Instructions Jump to Ingredients ↑

  1. PUT GINGER, SHALLOTS AND ONION on a baking sheet; place under a hot broiler until charred.

  2. In a stock pot, bring the water, oxtails and beef shank to a boil.

  3. Thoroughly skim and discard the scum from the surface of the stock.

  4. Drop the charred ingredients, star anise, cinnamon stick and cloves into pot, reduce to low heat; simmer for 2 hours.

  5. Remove the meat.

  6. Remove and shred the meat from the shank and reserve.

  7. Return the bone to the simmering stock.
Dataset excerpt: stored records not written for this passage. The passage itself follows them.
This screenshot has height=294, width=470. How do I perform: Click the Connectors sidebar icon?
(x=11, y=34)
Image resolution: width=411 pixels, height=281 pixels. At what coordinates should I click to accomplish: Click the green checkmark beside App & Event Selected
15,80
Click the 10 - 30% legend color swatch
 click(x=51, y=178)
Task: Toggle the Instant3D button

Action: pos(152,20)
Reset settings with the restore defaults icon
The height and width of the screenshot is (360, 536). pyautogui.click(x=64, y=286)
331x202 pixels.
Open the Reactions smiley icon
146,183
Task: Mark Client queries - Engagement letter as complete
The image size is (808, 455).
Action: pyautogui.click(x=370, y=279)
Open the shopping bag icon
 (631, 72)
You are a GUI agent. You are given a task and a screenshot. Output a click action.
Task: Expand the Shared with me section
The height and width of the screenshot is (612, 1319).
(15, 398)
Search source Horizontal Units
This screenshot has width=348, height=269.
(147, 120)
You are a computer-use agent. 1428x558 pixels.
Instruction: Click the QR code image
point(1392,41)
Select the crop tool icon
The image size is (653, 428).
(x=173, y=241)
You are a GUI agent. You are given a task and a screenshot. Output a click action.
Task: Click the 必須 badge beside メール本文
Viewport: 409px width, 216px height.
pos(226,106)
  8. Simmer 1 hour longer.

  9. When soup is done, remove and discard bones.

  10. Strain and degrease stock; add fish sauce and salt.

  11. Keep warm.

  12. In a separate pot, bring 3 quarts water to a boil.

  13. Drain noodles and add to boiling water; cook for 1 minute.

  14. Drain in a colander.

  15. Divide noodles among 8 soup bowls (about 1-to-2-cup-size bowls).

  16. Divide and top each bowl of noodles with shredded cooked beef, the raw sirloin steak slices, onion slices and bean sprouts.

  17. Ladle about 1 1/4 cups hot soup stock (this will cook the beef) to cover the noodles and beef, top with fresh coriander and green onions.

  18. Serve with squeeze of lime and chiles.